365 Ferry Road, Waltham, Addington-Phillipstown, Christchurch City
This unassuming suburban park is actually the setting of one of New Zealand's most iconic manufacturing facilities, the Edmonds Factory. Not only are Edmonds baking products ubiquitous in New Zealand households, the brand was made more so by the sheer scale and personality of their Waltham Factory, which served from the 1880s until 1990, complete with immaculate formal gardens.
This iconisim was reinforced by the factory's image as the cover of the Edmond's cookbook, which endlessly tops the bestseller lists and has done since 1908.

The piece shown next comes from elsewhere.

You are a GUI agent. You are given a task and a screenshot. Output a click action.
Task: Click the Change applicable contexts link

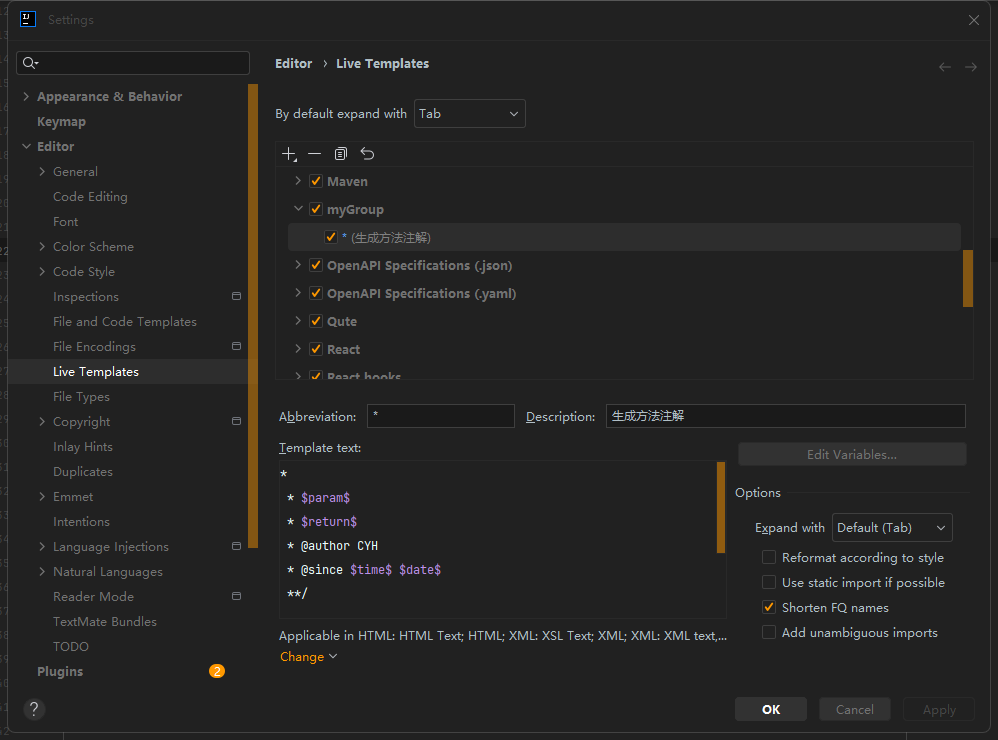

Alongside the cheery flowers and the endlessly optimistic slogan 'sure to rise', the Edmonds family's legacy runs deep in New Zealand's social history. As a large local employer, the factory was one where new labour laws were tried and enforced after the country's first labour legislation was introduced in the 1890s. The garden was the invention of the T J Edmonds, beginning in 1923, part of a nationwide move towards local and homegrown horticulture. After winning competitions for the gardens, Mr Edmonds later added a kindergarten to the grounds for his workers. When the labour laws called for a minimum wage and a 40 hour week in 1935, Edmonds complied.
Christchurch City Libraries have compiled a history of the numerous and generous contributions Mr Edmonds made to the City of Christchurch, most being architectural gifts. The factory itself was demolished in 1990. In the new millennium, products are made elsewhere and the Christchurch City Council has taken over the gardens as a reserve.